Required tasks>
1. In the Couchbase passage, on which port is the default bucket set up?
2. Reproduce verbatim the part of the Couchbase passage from "Memcache clients can only" to "incompatible with Couchbase.".

Extract provided>
※
We don't use Couchbase with Erlang, but with Python, which also needs to connect with a memcache client. I can't speak to the Erlang libraries specifically, but hopefully the lessons apply in both situations.

Memcache Client Limitations

Memcache clients can only access memcache functionality. You won't be able to use views or any other features not specified in the memcache protocol. If you want access to the views, you will need to use the REST protocol separately on port 8092 (docs).

Connecting to Couchbase with Vanilla Memcache Clients

The ports mentioned on that page are used either internally or by "smart" clients written for Couchbase specifically. By default, memcache clients can connect to the normal memcache port 11211 on any of the nodes in your Couchbase cluster. Do not use the memcache cluster features of any memcache client not written specifically for Couchbase; the usual methods of distribution for vanilla memcached are incompatible with Couchbase.

Explanation

In order to connect with the memcached client, you need to connect to port for the Couchbase bucket directly. When you set up a new bucket, you specify the port you want the bucket to be accessible on. The default bucket is setup on port 11211. Each bucket acts like an independent memcached instance, but is internally distributed to all nodes in the cluster. You can connect to the bucket port on any of the Couchbase servers, and you will be accessing the same data set.
※
Dataset content>
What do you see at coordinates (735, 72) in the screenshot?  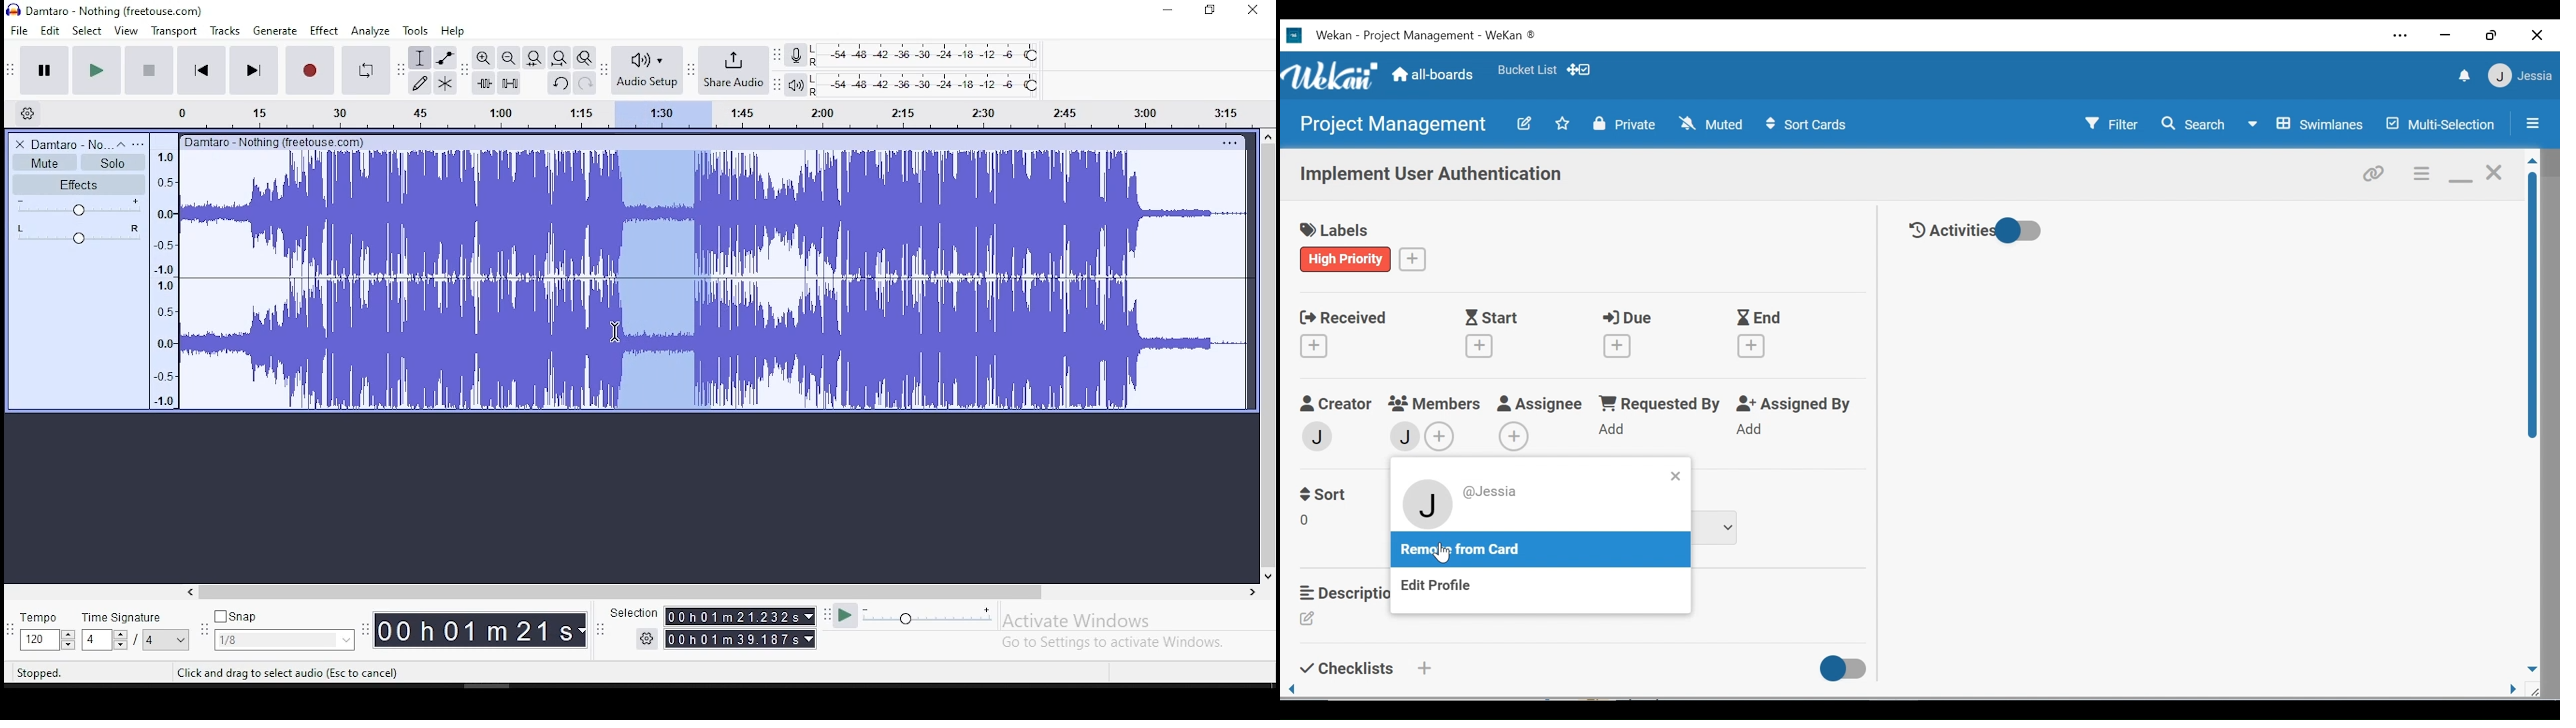 I see `share audio` at bounding box center [735, 72].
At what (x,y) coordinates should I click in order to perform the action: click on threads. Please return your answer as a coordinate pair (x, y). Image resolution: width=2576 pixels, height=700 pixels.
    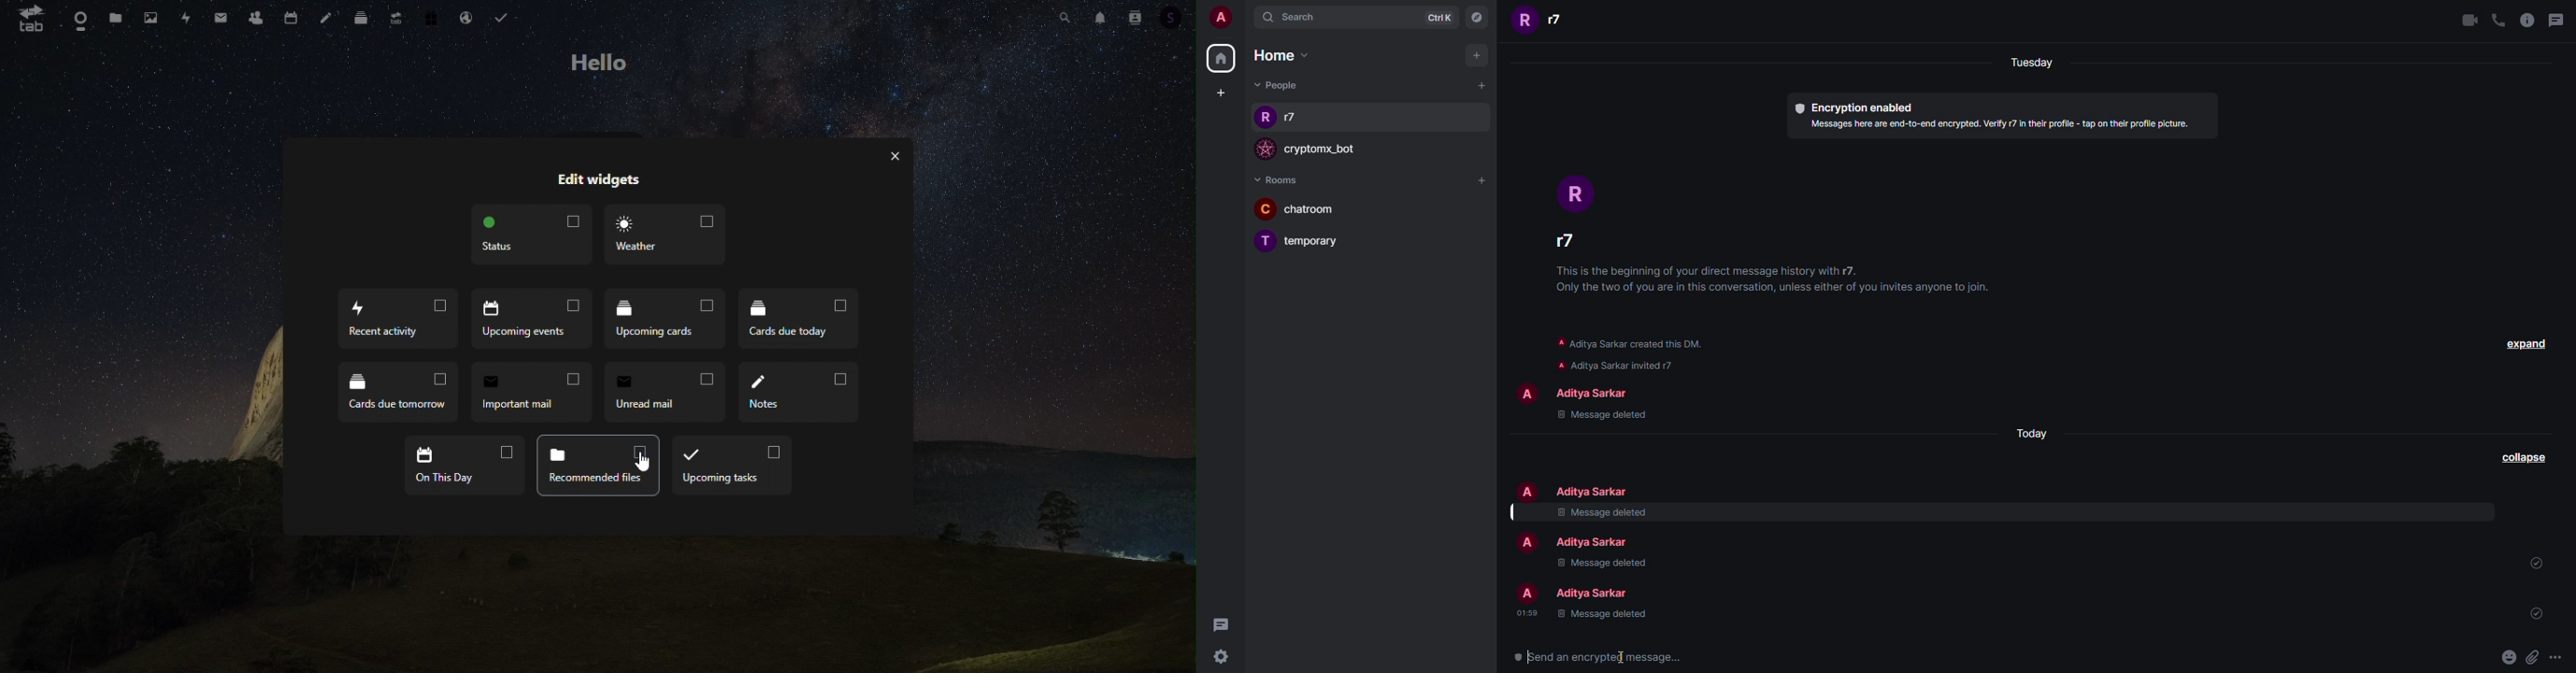
    Looking at the image, I should click on (2558, 18).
※
Solution set>
1. Port 11211.

2.
Memcache clients can only access memcache functionality. You won't be able to use views or any other features not specified in the memcache protocol. If you want access to the views, you will need to use the REST protocol separately on port 8092 (docs).

Connecting to Couchbase with Vanilla Memcache Clients

The ports mentioned on that page are used either internally or by "smart" clients written for Couchbase specifically. By default, memcache clients can connect to the normal memcache port 11211 on any of the nodes in your Couchbase cluster. Do not use the memcache cluster features of any memcache client not written specifically for Couchbase; the usual methods of distribution for vanilla memcached are incompatible with Couchbase.